Q. What inspired you to take the path you took?
A. I chose the Naval Academy because my father told my three younger brothers and me that we had to find our own way through college. After he paid tuition for GPS and McCallie, we had to figure out scholarships on our own. I knew I wanted to serve in some capacity for something bigger than myself, but I did not know that the military would be the means for that service. I was drawn to the Navy due to my love of water. As far as aviation, I was inspired to fly at the Academy after listening to several quest speakers and senior officers. I also liked the idea of moving to Pensacola, Florida, with my friends, following graduation.
Q. What was your favorite tradition at GPS? Why?
A. Probably Cat-Rat. I liked having the mentorship between seniors and seventh-graders. You immediately had someone to look up to and ask questions. It was comforting for a new girl in town. As a senior, I liked mentoring the younger girls and helping pass the traditions along to the next generation. To this day, I am still in touch with my Cat and Rat.
Q. What’s the best piece of advice you got during your time at GPS? Do you remember who it came from?
A. Mr. Wells, my 12th-grade AP English teacher, encouraged us to get out of our comfort zone and not be so easily offended by people and ideas that differ from our own. Don’t take things so personally. Hold yourself accountable for your words and actions.
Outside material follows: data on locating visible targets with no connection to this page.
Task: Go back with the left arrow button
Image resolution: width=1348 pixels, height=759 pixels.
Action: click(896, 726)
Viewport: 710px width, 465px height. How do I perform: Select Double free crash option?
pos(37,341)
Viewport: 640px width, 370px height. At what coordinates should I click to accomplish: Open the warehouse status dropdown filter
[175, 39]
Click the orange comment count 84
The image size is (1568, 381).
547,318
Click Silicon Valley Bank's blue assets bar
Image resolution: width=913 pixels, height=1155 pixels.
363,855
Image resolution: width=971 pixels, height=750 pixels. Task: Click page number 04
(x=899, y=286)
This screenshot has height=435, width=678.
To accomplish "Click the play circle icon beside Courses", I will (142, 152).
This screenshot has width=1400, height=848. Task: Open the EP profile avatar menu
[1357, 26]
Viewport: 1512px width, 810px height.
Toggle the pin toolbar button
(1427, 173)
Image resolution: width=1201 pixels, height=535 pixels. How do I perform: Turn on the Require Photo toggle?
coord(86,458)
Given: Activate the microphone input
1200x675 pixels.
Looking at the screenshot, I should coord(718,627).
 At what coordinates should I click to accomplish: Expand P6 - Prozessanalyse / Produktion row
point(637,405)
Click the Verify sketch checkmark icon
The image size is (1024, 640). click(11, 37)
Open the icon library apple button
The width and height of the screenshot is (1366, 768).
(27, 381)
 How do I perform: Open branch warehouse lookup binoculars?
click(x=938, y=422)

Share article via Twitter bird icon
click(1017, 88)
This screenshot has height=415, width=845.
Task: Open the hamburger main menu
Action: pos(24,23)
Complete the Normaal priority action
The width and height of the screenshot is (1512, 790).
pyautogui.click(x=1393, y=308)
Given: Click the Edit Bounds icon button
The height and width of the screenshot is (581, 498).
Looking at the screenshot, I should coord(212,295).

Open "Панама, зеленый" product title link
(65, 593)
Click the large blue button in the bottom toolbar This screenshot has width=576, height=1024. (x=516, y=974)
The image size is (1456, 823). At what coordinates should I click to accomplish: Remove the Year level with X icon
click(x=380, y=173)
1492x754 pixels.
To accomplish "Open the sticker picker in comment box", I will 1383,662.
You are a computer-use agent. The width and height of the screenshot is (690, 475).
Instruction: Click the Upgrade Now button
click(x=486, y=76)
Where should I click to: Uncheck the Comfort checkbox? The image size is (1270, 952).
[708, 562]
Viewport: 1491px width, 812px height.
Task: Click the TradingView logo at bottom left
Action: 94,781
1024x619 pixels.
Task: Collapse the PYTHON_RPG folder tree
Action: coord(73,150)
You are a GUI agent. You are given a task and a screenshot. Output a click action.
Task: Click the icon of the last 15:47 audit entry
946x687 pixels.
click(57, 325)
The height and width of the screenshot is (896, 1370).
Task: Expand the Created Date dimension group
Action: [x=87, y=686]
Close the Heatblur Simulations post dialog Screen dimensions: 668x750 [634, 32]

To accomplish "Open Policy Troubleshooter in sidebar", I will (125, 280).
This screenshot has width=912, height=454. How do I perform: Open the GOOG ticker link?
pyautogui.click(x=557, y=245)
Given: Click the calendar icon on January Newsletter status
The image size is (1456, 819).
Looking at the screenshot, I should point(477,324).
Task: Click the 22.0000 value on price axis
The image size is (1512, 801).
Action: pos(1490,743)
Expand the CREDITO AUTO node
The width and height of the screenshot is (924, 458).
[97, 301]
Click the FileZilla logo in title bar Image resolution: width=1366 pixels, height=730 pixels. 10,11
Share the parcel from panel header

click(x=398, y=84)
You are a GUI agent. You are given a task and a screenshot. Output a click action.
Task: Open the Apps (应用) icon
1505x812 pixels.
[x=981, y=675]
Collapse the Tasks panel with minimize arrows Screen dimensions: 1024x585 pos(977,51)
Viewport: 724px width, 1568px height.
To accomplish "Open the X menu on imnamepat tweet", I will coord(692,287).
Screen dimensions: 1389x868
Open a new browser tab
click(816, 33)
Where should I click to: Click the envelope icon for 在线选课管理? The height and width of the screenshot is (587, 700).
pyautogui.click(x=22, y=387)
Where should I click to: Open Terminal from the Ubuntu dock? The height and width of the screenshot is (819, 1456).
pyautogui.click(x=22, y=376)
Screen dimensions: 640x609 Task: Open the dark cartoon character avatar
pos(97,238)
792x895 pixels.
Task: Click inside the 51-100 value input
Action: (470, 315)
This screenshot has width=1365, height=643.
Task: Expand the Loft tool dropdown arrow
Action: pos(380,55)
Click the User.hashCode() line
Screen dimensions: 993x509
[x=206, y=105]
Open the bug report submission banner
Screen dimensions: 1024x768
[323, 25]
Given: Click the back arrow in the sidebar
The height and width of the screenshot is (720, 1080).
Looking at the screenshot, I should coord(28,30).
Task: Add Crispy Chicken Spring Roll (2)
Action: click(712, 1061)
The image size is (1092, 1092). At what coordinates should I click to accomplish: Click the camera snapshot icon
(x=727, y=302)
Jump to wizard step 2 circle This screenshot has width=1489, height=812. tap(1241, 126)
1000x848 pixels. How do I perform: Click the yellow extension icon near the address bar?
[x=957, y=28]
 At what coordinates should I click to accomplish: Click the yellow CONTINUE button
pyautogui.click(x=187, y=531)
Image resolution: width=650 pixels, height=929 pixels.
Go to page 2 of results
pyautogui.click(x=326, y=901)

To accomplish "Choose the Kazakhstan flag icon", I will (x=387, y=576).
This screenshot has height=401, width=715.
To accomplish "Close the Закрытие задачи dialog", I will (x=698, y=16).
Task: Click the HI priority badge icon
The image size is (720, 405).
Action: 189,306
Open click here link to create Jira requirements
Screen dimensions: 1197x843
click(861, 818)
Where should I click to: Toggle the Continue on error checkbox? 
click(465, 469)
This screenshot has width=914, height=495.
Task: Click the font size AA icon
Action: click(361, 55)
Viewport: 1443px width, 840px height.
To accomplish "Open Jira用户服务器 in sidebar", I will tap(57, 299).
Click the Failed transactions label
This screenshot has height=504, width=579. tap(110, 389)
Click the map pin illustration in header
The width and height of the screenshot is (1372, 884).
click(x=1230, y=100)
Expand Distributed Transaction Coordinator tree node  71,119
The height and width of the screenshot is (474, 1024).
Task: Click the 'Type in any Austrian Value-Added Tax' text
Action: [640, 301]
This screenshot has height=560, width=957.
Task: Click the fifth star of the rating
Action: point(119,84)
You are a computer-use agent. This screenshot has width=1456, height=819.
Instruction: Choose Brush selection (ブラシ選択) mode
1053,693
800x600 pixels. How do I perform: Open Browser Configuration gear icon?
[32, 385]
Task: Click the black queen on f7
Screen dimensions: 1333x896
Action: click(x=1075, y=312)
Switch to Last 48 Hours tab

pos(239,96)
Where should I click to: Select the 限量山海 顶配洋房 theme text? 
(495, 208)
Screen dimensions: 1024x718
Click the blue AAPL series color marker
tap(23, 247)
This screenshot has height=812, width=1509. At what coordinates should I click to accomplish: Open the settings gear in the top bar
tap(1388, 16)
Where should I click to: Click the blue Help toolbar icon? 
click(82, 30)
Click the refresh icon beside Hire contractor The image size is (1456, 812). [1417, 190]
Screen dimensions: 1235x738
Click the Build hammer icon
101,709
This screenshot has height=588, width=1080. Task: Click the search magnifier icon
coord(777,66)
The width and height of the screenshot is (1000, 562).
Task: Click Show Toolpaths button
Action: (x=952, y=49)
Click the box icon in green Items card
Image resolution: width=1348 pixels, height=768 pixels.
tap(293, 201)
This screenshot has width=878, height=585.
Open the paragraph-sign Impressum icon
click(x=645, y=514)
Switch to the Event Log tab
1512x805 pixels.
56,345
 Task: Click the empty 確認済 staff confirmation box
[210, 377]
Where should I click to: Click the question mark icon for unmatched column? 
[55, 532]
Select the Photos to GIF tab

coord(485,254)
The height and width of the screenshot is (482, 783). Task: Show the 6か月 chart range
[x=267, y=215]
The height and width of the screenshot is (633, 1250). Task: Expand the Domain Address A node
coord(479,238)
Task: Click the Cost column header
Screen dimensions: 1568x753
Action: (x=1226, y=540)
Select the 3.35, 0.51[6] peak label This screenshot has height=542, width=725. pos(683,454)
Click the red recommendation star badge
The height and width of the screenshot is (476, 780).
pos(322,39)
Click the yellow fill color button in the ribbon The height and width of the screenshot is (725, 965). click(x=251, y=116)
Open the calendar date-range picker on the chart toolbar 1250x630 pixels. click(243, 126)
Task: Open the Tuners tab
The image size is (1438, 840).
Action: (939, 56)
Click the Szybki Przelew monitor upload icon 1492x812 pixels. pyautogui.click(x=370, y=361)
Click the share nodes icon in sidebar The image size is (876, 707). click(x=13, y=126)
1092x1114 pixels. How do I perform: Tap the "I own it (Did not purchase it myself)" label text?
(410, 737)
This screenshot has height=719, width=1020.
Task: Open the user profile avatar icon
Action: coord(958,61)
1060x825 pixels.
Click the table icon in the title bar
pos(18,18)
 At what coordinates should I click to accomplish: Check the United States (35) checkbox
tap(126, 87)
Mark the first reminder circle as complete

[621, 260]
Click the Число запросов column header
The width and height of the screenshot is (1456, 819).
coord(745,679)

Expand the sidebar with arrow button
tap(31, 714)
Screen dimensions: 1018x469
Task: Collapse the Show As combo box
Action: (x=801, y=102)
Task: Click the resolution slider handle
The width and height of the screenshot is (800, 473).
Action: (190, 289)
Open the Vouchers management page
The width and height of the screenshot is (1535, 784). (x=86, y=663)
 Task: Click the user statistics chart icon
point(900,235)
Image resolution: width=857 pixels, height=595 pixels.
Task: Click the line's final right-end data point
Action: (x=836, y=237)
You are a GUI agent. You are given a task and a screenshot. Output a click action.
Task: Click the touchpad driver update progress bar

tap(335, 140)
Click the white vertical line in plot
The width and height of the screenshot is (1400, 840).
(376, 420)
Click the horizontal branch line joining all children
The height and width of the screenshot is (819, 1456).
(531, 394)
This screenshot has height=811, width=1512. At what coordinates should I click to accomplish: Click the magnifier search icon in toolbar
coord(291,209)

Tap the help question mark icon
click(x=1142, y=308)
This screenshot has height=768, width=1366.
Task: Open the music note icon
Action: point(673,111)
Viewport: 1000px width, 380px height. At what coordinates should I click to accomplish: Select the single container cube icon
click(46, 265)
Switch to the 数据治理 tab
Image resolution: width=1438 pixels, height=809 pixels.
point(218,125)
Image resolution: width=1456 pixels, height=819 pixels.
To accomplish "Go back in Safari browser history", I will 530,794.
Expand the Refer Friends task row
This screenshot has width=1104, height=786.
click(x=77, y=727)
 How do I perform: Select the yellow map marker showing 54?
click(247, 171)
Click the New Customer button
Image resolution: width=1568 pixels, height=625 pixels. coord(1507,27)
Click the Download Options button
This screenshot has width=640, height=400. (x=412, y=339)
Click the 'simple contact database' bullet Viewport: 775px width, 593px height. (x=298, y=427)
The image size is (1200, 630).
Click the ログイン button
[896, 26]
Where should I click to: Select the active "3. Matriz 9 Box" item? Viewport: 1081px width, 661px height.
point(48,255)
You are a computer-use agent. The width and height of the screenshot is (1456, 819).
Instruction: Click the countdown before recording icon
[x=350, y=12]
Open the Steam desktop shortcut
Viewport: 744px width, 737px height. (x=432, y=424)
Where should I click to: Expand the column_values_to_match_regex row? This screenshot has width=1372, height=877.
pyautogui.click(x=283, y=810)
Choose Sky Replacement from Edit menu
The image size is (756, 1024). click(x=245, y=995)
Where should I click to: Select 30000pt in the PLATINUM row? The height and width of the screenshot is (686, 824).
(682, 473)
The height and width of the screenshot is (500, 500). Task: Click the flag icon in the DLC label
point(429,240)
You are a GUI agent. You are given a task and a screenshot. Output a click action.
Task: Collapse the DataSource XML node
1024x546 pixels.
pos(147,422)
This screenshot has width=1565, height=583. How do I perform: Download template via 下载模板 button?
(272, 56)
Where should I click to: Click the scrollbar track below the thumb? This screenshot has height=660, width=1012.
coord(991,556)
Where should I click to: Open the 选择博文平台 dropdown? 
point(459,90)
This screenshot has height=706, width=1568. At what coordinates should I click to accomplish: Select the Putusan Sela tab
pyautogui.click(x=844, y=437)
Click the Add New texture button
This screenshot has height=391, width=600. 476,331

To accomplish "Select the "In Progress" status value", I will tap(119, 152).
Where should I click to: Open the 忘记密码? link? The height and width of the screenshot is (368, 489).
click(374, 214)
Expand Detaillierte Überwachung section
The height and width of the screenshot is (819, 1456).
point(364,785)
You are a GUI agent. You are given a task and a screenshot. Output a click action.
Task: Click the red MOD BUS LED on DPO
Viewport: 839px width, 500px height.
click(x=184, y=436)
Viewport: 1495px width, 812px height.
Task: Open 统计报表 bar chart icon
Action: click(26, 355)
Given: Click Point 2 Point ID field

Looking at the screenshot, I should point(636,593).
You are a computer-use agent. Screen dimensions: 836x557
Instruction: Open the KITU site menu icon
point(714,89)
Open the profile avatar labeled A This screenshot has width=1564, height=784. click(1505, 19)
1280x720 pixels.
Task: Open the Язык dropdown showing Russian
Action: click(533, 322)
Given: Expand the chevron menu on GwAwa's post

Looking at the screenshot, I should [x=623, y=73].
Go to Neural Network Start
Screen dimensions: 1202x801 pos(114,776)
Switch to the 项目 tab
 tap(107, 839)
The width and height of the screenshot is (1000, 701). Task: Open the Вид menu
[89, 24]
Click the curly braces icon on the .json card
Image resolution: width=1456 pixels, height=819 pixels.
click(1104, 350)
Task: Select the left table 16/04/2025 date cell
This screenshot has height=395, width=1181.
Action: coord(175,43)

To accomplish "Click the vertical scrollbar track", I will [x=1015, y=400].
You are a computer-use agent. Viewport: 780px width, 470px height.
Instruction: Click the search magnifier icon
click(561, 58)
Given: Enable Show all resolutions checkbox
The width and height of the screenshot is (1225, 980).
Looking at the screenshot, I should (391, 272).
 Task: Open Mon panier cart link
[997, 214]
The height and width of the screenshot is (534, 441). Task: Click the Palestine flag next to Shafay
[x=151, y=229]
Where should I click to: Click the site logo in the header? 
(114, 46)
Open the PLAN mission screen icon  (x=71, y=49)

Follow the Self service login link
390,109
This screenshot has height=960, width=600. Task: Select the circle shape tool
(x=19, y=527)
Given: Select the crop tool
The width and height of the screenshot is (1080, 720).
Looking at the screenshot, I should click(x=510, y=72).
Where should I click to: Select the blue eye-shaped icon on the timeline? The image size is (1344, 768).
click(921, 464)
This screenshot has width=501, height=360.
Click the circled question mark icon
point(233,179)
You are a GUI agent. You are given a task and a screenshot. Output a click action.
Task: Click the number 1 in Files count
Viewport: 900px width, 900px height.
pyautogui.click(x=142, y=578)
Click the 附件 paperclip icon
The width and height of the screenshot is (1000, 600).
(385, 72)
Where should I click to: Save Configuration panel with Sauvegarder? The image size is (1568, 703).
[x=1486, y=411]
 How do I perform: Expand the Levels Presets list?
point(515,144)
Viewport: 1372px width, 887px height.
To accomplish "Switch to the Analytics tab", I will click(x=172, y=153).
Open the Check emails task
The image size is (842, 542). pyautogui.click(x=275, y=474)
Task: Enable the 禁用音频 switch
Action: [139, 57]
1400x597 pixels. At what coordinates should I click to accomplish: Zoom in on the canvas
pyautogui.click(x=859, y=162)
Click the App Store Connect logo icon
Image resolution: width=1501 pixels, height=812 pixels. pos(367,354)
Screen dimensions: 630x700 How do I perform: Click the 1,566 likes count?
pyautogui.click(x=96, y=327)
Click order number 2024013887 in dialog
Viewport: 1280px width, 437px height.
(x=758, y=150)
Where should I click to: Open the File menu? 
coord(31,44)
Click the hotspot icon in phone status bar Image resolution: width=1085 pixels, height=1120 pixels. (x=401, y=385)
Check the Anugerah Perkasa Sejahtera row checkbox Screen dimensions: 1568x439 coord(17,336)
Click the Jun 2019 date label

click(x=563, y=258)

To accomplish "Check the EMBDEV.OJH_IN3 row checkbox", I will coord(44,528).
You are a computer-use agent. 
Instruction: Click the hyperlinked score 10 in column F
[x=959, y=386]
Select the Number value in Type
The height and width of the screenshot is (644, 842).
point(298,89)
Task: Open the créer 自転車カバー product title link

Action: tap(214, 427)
Q. If you could offer one piece of advice to current GPS students, what would it be?
A. Live in a different country at least once in your life. Take advantage of every opportunity to see the world and experience different people, cultures, and food. It’s easy to get stuck in the bubble of GPS and Chattanooga. There is a great big world out there worth exploring. Memories will make you happier than “stuff.”
Q. Do you stay in touch with your classmates? What impact have they had on your life?
A. Yes. They are my sounding board, my source of encouragement, and my tribe. My GPS girlfriends keep me grounded and offer perspective when I’m fixated on an issue. We’ve been each other’s bridesmaids, godmothers to each other’s children, and cheerleaders for all of life’s tragedies and triumphs.
Q. Can you point to anything that GPS did to prepare you for your future?
A. Time management was an invaluable skill I practiced at GPS and took with me into the Naval Academy and flight school. With so much to do, it was crucial to have a plan to effectively manage your day. Managing academics and athletics alongside military training would have been impossible without a plan. The pace at which things come at you in the cockpit demands that you learn to prioritize the most critical information first and do not fixate on any one variable. I also learned to speak confidently in the classrooms of GPS. I was encouraged by my teachers to be confident and direct. This translated well into military leadership, where communication skills and command presence are invaluable.
Q. What is your proudest accomplishment thus far?
A. I should probably say my four kids. However, I’m also proud that I graduated from a tough engineering program and earned my aviator wings. It allowed me to live overseas and make lifelong friends while seeing the world.
Q. Are there any experiences or memories from your time at GPS that really stand out?
A. Beating Baylor swim team for the first time ever. February 2000. Everything we worked for all year came together. All the early mornings, weekend practices, and the Christmas training trip were worth it. I didn’t have any sisters in my family, but those girls became my sisters. I still get an adrenaline rush thinking about it.